Report all lines from the entries below in which "target" appears.

[Stored data entries]
____________________
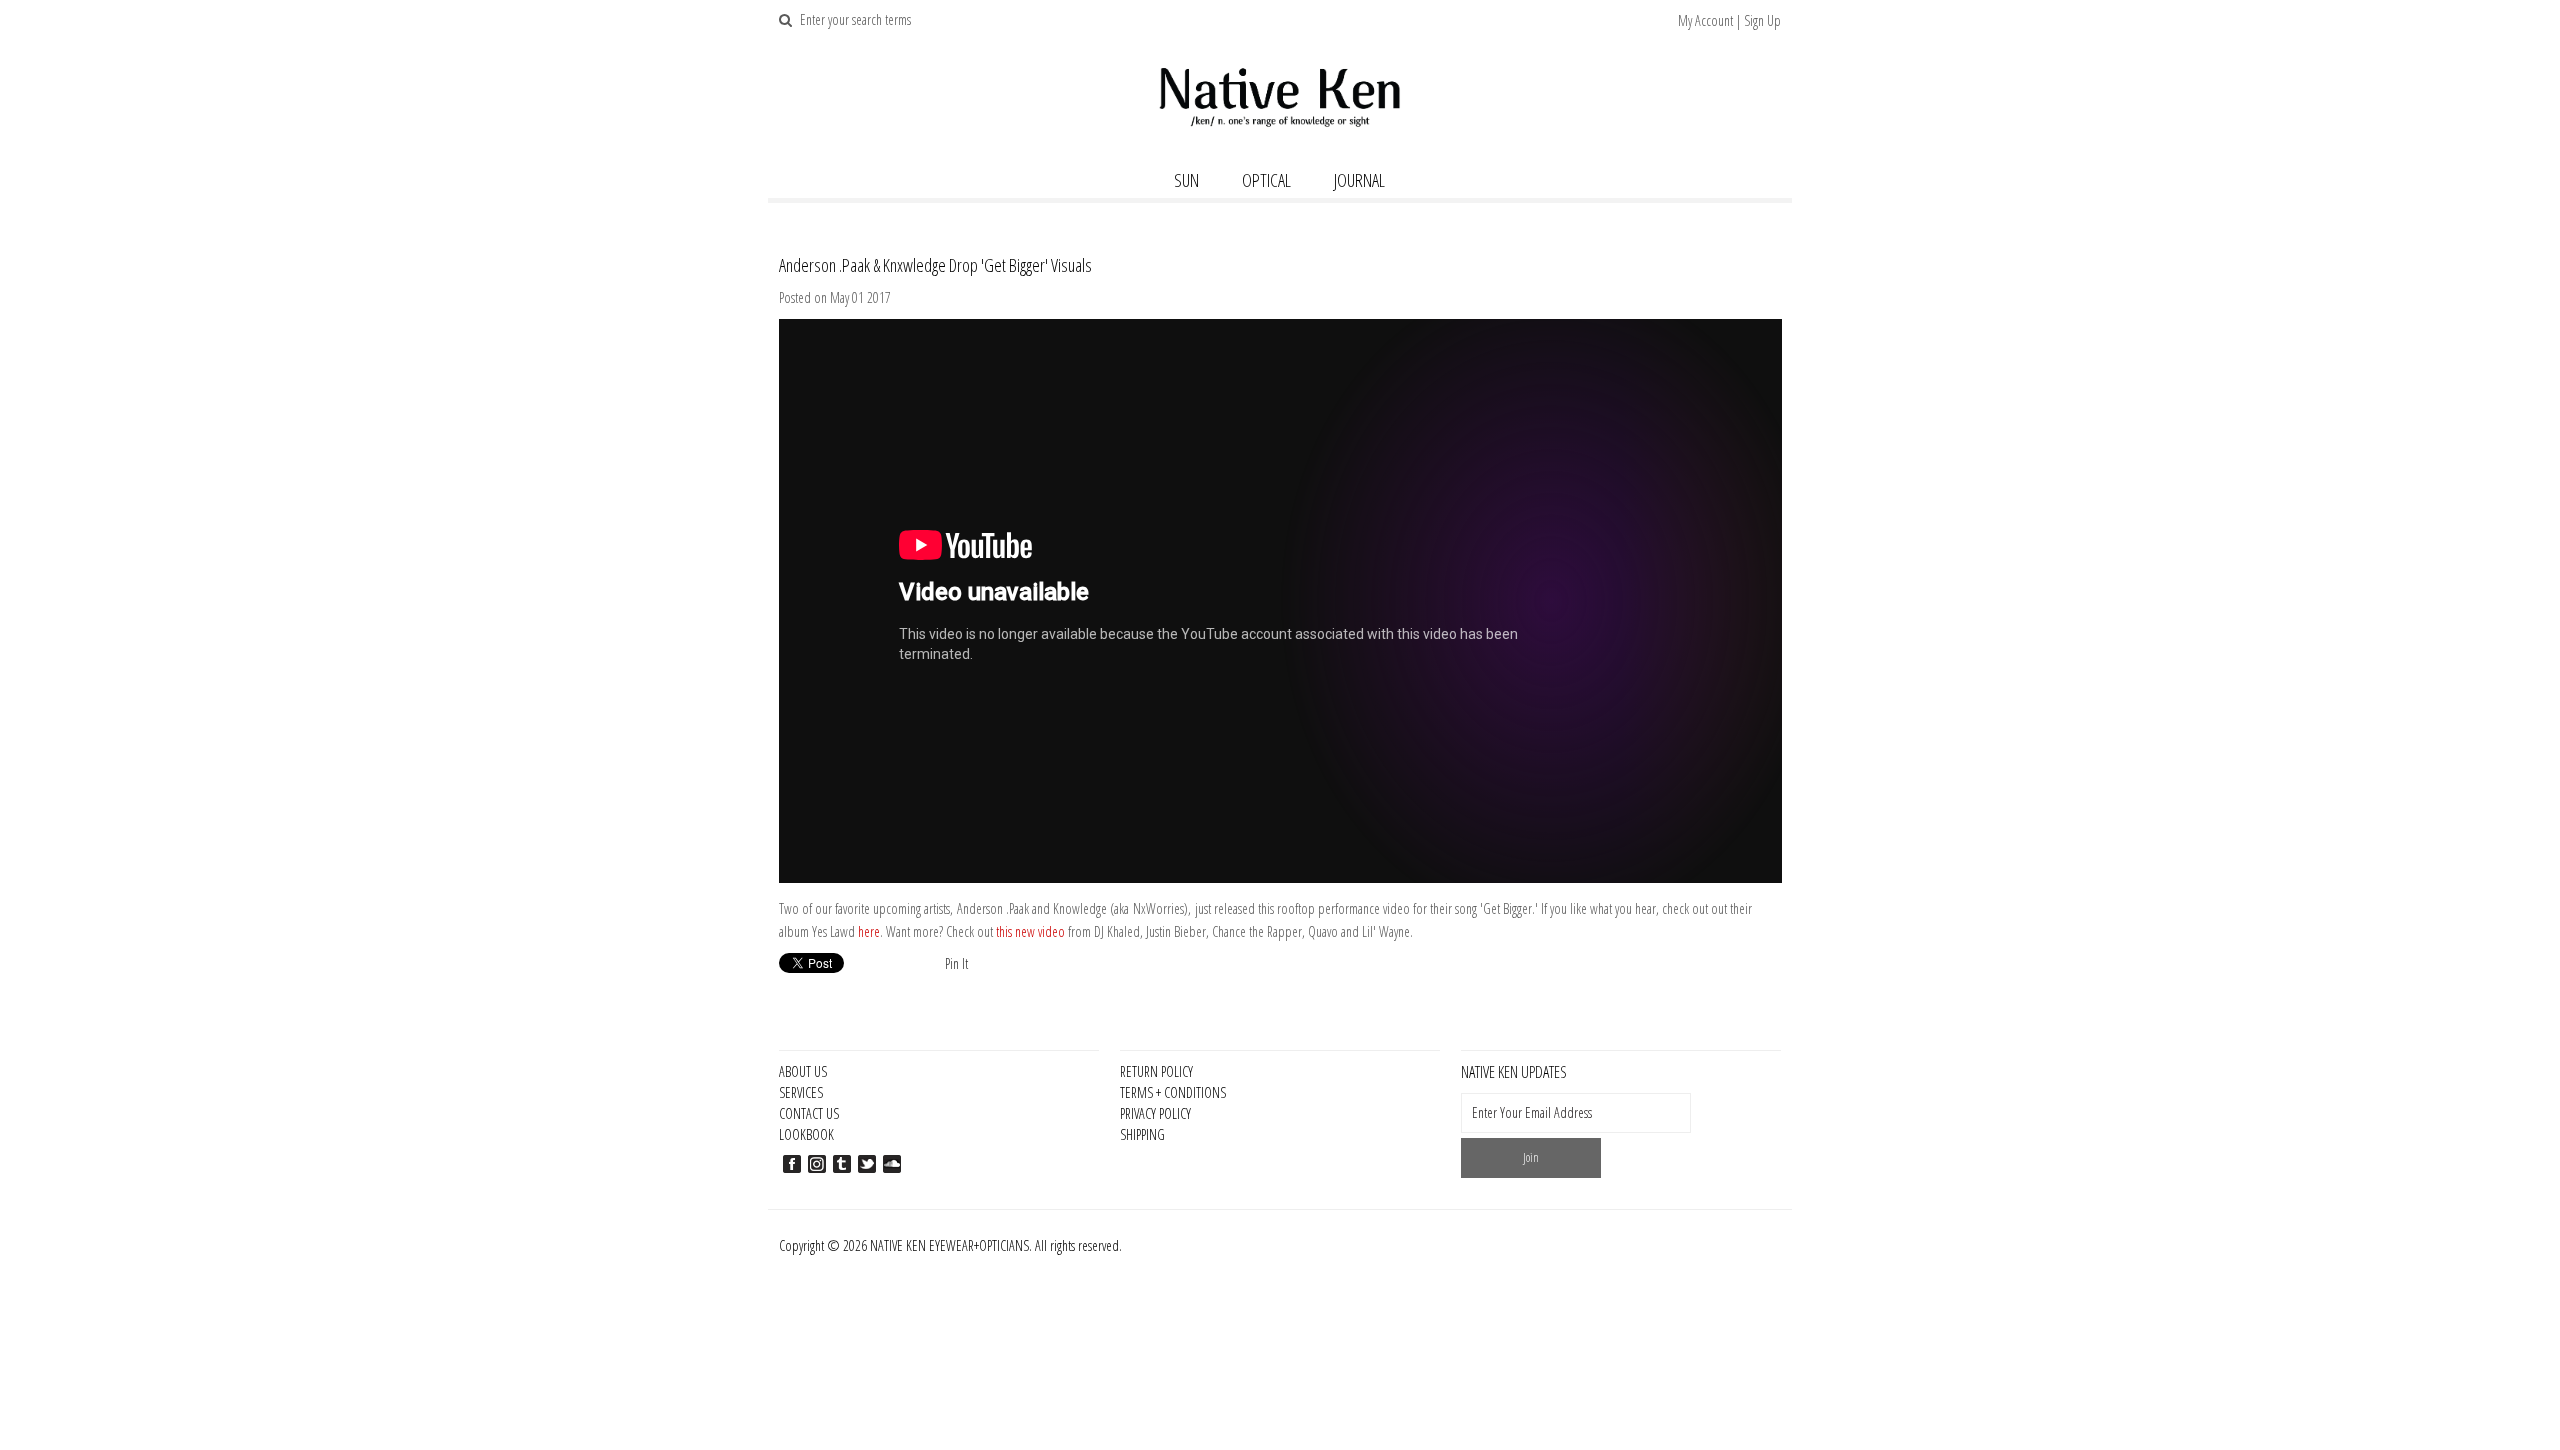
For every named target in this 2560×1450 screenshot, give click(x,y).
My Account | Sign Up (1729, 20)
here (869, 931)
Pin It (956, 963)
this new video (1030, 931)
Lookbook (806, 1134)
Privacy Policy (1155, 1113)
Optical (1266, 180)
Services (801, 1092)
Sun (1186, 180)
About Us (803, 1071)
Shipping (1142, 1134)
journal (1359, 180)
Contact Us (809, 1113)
____________________
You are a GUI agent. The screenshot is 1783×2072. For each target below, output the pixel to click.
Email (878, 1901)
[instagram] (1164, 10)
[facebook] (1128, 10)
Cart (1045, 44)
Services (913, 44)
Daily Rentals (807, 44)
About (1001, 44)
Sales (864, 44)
____________________
■ RESPONSE TO THIS EXERCISE ■
For every named target in this 2560×1450 screenshot, give click(x,y).
You are a GUI agent. The screenshot is 1783×2072. For each target below, output the pixel to click.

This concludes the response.